Required tasks →
A: Render the following sentence from the text on aortic stenosis below into French: "The primary endpoint was all-cause mortality at 1 year."
B: Carry on the text on aortic stenosis below, picking up after its last sentence.

Excerpt provided →
+===+

Abstract
Introduction
Despite suffering a severe aortic stenosis, some patients are denied either surgical or transcatheter aortic valve implantation (TAVI) therapy because of a frail condition. We aimed to identify whether a comprehensive geriatric assessment (CGA) might be useful to predict the prognosis of presumably frail patients with severe aortic stenosis.
Material and methods
Between March 2011 and July 2016, 818 patients were consecutively and prospectively enrolled. 161 had a CGA and were considered for analysis. Considering combined CGA and heart team recommendations, 102 TAVI procedures were performed (TAVI group) and 59 patients constituted the no-TAVI group. The primary endpoint was all-cause mortality at 1 year.
Results
There was no difference between the TAVI and the no-TAVI groups considering morphometric data, cardiovascular risk factors or symptoms. The no-TAVI group had higher surgical risk (logistic EuroSCORE1 33.4 ±17.8 vs. 22.7 ±14.9; p < 0.001) and more moderate renal insufficiency (82% vs. 57%; p = 0.001). One-year mortality was 16% in the TAVI group and 46% in the no-TAVI group (p < 0.001). Multivariate analysis revealed that history of pulmonary edema, moderate renal failure, and not having a TAVI were associated with 1-year mortality. There was an interaction between the Five-Times-Sit-to-Stand-Test (FTSST) and the effect of TAVI on mortality (p = 0.049), as FTSST was the only predictor for 1-year mortality in the no-TAVI group (HR = 0.18, 95% CI: 0.04–0.76; p = 0.019).
Conclusions
One-year mortality was higher in geriatric-assessed frail patients who did not undergo TAVI. FTSST, which assesses patients’ mobility, was the only prognostic marker for 1-year mortality, on top of the usual medical parameters.
Keywords: aortic stenosis, transcatheter aortic valve implantation, comprehensive geriatric assessment, frailty
Introduction
In developed western countries, aortic stenosis is the most common valvular heart disease in individuals over 65 years of age [1]. Surgical aortic valve replacement (SAVR) is the first-line therapy for symptomatic patients, improving prognosis and quality of life [2, 3].

+===+

Data to examine →
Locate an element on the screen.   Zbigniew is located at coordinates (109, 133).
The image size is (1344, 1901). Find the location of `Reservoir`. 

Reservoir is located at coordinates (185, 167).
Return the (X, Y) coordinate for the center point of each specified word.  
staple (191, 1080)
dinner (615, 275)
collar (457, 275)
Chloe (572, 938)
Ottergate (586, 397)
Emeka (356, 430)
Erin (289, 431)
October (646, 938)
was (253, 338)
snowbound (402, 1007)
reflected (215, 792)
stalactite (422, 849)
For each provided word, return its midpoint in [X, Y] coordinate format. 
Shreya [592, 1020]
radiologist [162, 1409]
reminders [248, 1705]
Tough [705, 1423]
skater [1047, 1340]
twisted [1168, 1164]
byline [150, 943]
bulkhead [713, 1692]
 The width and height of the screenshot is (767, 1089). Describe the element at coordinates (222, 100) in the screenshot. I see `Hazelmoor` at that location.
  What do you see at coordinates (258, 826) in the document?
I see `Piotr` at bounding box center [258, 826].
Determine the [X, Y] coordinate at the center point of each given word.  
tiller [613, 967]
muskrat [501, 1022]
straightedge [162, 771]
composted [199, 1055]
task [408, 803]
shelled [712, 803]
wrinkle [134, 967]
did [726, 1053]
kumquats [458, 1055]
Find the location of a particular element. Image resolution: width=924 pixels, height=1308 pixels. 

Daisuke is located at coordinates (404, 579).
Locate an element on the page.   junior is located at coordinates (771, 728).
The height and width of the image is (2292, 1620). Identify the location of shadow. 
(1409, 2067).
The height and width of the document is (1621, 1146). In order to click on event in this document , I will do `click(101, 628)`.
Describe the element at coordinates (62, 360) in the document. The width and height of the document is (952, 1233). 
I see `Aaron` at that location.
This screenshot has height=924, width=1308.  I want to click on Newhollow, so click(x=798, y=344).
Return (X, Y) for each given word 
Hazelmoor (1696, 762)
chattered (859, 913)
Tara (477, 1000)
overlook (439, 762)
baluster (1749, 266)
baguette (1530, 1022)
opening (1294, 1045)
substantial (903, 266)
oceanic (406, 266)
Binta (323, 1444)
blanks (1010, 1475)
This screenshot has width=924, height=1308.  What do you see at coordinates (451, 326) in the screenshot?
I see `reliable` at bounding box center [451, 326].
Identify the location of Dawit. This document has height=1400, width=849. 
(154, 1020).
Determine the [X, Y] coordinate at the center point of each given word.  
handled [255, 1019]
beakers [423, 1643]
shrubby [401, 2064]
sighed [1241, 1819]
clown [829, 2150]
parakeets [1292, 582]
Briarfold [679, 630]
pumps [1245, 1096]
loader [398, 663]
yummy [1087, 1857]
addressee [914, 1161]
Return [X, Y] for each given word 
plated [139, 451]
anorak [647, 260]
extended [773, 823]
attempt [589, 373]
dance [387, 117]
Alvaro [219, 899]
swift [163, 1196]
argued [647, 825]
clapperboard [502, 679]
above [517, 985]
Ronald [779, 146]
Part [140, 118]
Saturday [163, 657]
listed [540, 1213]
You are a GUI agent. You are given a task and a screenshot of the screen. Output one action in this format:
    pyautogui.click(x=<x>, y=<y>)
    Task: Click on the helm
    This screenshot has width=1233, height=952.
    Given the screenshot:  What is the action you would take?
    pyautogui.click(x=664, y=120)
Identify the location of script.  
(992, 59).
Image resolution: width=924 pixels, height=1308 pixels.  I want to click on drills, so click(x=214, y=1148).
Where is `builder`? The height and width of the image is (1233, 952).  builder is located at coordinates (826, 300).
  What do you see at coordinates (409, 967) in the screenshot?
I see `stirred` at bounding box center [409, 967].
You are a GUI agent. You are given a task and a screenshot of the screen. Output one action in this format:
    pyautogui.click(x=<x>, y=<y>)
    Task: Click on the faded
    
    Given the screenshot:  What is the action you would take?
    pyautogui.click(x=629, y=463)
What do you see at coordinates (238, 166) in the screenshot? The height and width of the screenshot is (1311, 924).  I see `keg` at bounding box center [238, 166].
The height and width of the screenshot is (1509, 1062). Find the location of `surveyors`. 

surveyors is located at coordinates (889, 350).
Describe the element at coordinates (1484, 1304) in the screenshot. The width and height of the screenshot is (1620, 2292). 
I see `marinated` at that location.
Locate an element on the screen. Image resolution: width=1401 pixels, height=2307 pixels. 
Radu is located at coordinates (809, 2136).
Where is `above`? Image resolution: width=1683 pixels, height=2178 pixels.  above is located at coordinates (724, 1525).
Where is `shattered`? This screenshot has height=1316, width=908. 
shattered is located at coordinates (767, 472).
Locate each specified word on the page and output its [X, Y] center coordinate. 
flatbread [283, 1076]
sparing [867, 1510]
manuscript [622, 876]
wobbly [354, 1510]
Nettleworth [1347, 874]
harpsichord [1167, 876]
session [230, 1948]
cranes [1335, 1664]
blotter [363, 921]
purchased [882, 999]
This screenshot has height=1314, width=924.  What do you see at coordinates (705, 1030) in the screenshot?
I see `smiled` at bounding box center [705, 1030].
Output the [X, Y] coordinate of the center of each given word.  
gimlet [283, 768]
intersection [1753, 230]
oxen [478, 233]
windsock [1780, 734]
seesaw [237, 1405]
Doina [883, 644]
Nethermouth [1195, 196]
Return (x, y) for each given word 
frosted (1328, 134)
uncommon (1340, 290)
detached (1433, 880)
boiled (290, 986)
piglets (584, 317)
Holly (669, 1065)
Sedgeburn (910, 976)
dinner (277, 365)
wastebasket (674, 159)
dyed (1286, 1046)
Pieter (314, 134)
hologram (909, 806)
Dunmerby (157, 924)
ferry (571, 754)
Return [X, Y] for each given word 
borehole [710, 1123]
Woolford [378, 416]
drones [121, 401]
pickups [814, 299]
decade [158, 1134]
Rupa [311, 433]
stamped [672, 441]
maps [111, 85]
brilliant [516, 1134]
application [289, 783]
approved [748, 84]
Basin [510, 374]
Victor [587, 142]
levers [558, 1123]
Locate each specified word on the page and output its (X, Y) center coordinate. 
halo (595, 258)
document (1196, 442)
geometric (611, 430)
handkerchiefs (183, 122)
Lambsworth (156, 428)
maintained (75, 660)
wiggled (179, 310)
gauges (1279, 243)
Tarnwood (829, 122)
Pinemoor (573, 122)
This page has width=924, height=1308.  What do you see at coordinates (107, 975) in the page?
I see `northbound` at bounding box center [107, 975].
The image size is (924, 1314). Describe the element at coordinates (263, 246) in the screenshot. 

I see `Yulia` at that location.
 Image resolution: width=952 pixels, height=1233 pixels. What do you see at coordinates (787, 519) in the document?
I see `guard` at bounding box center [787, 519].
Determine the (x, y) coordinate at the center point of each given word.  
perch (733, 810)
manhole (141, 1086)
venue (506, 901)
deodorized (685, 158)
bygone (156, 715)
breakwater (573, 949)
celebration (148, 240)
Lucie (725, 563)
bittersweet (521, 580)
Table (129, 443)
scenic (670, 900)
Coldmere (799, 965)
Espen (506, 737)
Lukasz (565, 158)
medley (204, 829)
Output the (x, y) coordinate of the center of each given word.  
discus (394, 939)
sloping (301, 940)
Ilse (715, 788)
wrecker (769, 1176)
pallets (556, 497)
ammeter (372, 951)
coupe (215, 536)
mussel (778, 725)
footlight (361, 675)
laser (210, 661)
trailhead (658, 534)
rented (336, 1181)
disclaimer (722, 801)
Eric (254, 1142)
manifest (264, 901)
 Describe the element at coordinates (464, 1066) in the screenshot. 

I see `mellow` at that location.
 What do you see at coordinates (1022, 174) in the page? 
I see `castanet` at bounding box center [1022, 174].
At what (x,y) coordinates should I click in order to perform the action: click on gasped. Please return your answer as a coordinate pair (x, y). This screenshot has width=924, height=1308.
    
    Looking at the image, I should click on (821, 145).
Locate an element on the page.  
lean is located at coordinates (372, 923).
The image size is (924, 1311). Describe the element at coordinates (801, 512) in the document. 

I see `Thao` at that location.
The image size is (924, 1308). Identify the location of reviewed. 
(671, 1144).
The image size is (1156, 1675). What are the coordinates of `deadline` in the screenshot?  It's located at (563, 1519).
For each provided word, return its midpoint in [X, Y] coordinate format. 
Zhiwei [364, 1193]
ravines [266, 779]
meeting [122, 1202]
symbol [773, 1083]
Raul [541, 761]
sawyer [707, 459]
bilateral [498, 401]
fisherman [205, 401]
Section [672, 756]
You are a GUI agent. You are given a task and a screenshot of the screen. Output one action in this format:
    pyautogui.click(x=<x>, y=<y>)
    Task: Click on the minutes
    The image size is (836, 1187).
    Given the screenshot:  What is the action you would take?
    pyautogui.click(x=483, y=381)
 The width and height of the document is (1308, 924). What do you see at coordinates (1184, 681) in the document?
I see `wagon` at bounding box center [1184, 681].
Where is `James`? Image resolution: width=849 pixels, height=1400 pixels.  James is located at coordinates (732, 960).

+===+

Answers to the exercises →
A: Le critère d'évaluation principal était la mortalité toutes causes confondues à 1 an.

B:
Transcatheter aortic valve implantation (TAVI) may be performed among patients according to either a high surgical risk, a technical contraindication to surgery or a general poor condition named frailty [4, 5].
Frailty is a clinical syndrome combining decrease in physiological reserve and stress tolerance [6, 7] that can be assessed implicitly, while a comprehensive geriatric assessment (CGA) helps to globally assess medical and social issues of older adults based on a set of clinical scores, questionnaires and biological tests [8].
Heart team and geriatric evaluation units will assess every patient denied surgical therapy because of frailty to determine whether TAVI remains appropriate [9, 10].
The aim of the study was to identify whether CGA might be useful to improve the precision of the 1-year prognosis of presumably frail patients, whatever the management of aortic stenosis.
Material and methods
Study population
A total of eight hundred eighteen patients considered for TAVI were prospectively and consecutively enrolled between March 2011 and July 2016.
Inclusion criteria were a symptomatic severe aortic stenosis and being denied a SAVR by a heart team because of either a technical barrier (for instance porcelain aorta, chest deformation, or history of chest radiotherapy), a high preoperative risk as assessed by the EuroSCORE (a risk model for the prediction of mortality after heart surgery), or because of a heart team-assessed general poor condition to undergo thoracic surgery named frailty.
One hundred sixty-one patients presenting a general frail condition raised concerns about the direct individual benefits of undergoing TAVI; they necessitated a CGA before the final decision from the heart team and constituted the study population. The heart team included an interventional cardiologist, a non-interventional cardiologist, a heart surgeon and an anesthesiologist. The team took all CGA data into account to determine the most appropriate care.
The local ethical committee approved the research protocol (#2017/45) and the study was conducted in accordance with the Declaration of Helsinki and local regulatory requirements.
Data collection
All data related to demographic, morphometric, and echocardiographic parameters, and medical history were prospectively collected. Pulmonary hypertension was defined as a systolic pulmonary artery pressure of more than 35 mm Hg, moderate renal insufficiency by a creatinine clearance of less than 60 ml/min, respiratory insufficiency by the daily use of bronchodilator or inhaled corticosteroid, and history of pulmonary edema by at least two acute episodes during the last 12 months [11].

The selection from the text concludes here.